What you should do. The data beneath this task is to be duplicated exactly, in its entirety.

____ Records shown

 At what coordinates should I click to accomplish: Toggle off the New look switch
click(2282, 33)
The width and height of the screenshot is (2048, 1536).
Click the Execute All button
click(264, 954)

________

Task response.
 At what coordinates should I click to accomplish: Toggle off the New look switch
click(2282, 33)
The width and height of the screenshot is (2048, 1536).
Click the Execute All button
click(264, 954)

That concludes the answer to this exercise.